- **Directions for this task**:
Your answer should be every line of the entries that has the string "computer" in it.

BEGIN Materials provided

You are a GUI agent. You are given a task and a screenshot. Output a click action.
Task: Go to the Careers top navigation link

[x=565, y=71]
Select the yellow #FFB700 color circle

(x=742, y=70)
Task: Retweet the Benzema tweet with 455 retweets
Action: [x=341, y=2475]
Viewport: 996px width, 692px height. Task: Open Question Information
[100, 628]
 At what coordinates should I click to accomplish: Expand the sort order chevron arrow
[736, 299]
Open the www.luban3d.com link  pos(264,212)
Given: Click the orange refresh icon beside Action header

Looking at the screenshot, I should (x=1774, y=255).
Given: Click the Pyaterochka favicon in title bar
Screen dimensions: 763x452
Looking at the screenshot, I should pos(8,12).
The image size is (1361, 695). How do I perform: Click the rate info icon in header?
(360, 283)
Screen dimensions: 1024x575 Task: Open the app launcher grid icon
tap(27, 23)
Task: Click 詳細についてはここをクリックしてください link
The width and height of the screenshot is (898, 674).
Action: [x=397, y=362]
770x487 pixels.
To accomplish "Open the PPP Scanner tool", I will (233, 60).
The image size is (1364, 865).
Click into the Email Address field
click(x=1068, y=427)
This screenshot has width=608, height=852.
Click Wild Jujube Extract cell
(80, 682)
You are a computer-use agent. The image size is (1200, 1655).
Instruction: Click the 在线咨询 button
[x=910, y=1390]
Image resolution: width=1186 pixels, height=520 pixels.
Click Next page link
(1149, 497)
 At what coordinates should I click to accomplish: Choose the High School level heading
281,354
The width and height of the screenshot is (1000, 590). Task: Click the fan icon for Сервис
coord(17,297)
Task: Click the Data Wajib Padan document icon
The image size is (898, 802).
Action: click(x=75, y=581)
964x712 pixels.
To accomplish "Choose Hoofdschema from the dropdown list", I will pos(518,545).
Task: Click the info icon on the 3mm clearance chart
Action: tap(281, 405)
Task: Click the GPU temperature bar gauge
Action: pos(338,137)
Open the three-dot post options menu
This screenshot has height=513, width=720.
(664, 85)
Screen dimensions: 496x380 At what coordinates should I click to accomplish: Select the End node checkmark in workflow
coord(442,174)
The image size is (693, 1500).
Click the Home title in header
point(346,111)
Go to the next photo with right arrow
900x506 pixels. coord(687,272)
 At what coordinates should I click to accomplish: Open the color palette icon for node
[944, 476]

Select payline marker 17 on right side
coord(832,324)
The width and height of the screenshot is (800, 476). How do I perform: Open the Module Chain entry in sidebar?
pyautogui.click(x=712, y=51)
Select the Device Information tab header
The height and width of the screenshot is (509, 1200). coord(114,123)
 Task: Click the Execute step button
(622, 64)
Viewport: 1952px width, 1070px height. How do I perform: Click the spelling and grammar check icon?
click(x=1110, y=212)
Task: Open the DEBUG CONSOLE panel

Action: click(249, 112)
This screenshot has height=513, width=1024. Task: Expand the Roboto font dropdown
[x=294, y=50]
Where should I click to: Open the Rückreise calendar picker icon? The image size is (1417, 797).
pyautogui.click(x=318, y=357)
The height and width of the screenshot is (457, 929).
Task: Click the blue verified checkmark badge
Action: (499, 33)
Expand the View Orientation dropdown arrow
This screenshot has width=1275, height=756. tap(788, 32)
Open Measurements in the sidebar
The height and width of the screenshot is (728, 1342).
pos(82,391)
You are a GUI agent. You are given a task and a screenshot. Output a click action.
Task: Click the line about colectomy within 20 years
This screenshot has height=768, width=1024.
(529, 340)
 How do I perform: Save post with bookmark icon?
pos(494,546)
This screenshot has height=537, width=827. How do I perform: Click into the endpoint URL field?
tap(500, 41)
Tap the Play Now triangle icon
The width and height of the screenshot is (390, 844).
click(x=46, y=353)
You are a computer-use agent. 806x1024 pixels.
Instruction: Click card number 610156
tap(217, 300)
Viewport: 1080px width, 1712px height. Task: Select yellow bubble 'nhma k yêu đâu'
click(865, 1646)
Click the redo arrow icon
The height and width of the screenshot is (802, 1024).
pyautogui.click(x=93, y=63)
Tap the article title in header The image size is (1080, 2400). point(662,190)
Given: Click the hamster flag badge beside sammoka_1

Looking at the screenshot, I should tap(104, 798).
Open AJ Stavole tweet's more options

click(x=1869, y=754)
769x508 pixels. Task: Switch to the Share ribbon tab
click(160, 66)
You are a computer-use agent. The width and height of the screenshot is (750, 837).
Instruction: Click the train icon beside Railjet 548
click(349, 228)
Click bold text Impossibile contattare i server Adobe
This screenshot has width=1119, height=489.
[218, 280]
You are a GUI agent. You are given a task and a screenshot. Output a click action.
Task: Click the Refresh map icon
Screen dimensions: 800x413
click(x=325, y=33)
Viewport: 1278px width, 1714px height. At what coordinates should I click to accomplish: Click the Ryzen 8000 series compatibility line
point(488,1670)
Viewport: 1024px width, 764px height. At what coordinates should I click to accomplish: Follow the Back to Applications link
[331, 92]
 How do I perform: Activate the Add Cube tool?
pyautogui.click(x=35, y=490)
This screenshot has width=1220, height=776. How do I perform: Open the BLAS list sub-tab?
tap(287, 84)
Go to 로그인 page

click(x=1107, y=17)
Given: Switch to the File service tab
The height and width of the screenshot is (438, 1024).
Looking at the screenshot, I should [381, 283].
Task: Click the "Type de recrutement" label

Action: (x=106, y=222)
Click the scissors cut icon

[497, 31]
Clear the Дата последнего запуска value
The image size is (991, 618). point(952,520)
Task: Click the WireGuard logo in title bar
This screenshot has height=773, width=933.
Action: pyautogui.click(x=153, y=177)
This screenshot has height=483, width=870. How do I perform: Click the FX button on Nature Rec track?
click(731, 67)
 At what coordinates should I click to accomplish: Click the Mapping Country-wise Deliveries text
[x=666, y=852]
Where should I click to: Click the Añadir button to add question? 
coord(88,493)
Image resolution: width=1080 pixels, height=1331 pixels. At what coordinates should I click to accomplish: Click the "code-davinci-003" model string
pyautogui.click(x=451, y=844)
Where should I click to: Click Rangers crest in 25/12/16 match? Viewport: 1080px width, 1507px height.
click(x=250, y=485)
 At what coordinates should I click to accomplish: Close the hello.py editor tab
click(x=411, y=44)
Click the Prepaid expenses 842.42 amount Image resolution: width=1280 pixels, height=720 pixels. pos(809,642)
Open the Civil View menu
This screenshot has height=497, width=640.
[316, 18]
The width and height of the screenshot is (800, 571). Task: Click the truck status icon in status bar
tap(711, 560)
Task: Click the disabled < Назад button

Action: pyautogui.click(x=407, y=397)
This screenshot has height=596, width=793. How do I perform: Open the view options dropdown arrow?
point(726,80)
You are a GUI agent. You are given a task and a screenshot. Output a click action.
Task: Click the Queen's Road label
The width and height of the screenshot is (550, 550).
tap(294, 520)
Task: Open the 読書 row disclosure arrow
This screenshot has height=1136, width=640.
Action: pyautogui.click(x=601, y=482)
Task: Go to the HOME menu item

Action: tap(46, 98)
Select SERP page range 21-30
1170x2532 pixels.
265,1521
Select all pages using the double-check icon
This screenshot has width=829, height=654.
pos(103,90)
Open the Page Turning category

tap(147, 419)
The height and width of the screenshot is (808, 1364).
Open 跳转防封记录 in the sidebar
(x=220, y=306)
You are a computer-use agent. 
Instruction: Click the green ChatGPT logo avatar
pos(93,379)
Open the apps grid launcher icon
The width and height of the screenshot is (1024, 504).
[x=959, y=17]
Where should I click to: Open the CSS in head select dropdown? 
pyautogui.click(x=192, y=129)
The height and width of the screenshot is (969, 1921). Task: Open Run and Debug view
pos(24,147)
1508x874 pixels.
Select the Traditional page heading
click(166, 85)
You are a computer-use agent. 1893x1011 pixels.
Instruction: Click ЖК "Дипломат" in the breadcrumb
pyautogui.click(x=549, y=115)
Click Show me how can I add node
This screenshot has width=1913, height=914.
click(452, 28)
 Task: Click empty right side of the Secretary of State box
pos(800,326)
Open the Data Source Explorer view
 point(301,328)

END Materials provided

- **Exercise result**:
You are a computer-use agent. The image size is (1200, 1655).
You are a computer-use agent. 806x1024 pixels.
You are a computer-use agent. The width and height of the screenshot is (750, 837).
You are a computer-use agent. 
You are a computer-use agent. 1893x1011 pixels.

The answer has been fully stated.